The the distillery of Dalwhinnie is located in the heart of Cairngorms National Park in the Scottish Highlands. At an altitude of almost 1,100 feet above sea level it is one of the highest distilleries in all of Scotland. It’s proximity and access to the wonderfully clear and fresh waters of the Allt an T’Sluic Spring contributes a great deal towards the flavours of the whisky. Being located in an overlapping region of Spey and the Highlands there has been considerable debate over the years about whether Dalwhinnie should be classified as a Speyside whisky or a Highland one.
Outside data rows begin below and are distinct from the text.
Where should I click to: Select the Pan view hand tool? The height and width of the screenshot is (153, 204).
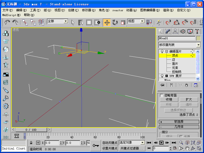click(x=187, y=148)
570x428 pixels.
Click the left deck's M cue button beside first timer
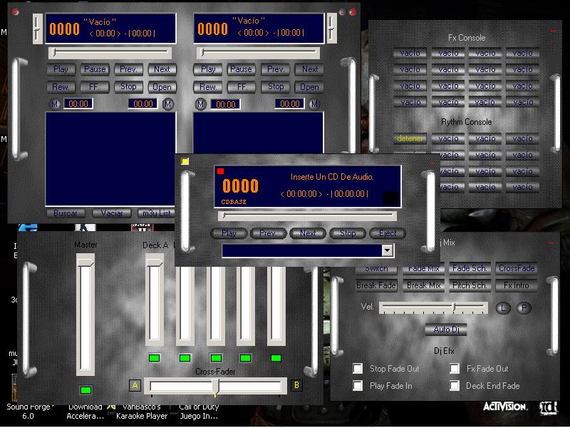tap(55, 104)
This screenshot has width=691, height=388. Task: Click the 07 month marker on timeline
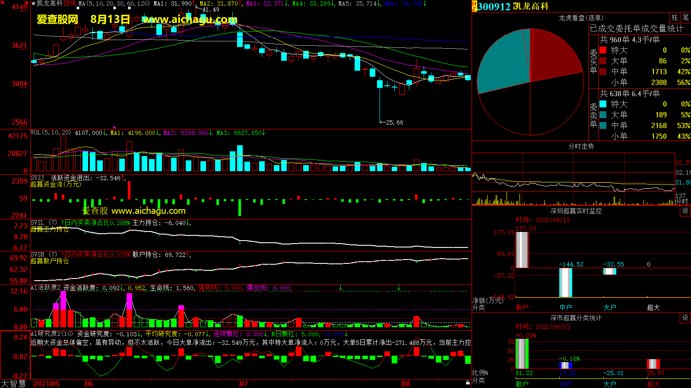tap(244, 384)
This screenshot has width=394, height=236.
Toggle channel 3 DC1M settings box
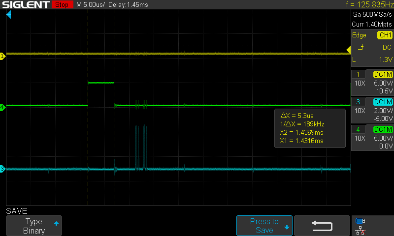(383, 102)
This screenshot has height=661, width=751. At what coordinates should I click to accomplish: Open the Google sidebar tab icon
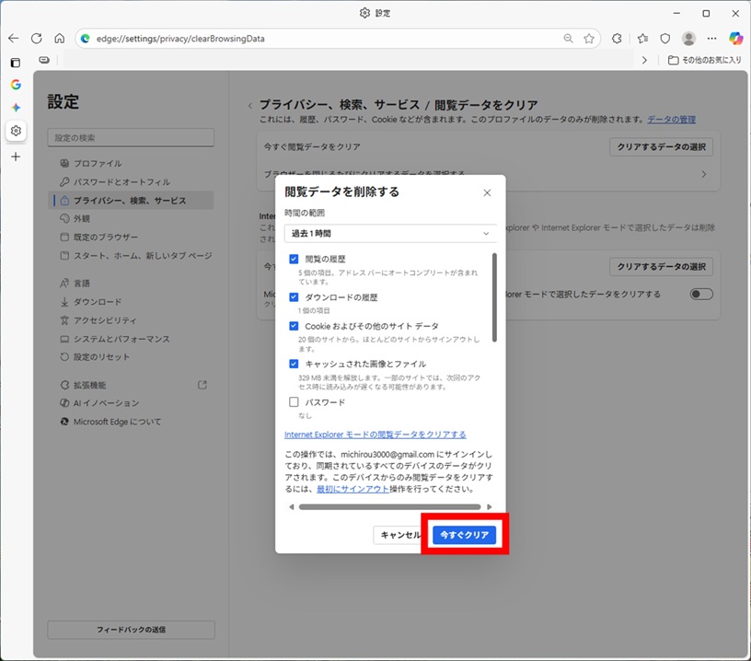tap(16, 85)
Interestingly, the distillery is one of the few in Scotland that continues to use wooden worm tubs to this day.
The Dalwhinnie 15 is most often seen along with the Lagavulin 16 from the island of Islay, Glenkinchie 12 from the Lowlands, Talkiser 10 from the Isle of Skye, Oban 14 from the Western Highlands and the Cragganore 12 from the Speyside region as a part of it’s owner, Diageo’s Classic Malts Selection.
The distillery has a range of official bottlings, with it’s signature single malt being the 15-year. Additionally, the distillery also offered a 20-year old, a 36-year old expression which have now been discontinued and succeeded by the no age statements Winter’s Gold and Distiller’s Edition. A large percentage of the single malt distilled at Dalwhinnie is also used in the Diageo owned Buchanan and Black & White blended whiskies. Here’s my review of the Dalwhinnie 15:
Colour: Bright gold.
Nose: Dry, aromatic herbs followed by a bit of peat.
Body: Light to medium body
Palate: Vanilla, sweet honey and fruity.
Finish: The lingering fruity sweetness gradually makes way for hints of spice and peat ending with a malty note.
Pairing: I have enjoyed my Dalwhinne 15 with a creme caramel on a couple of occasions. I also quite like it by itself.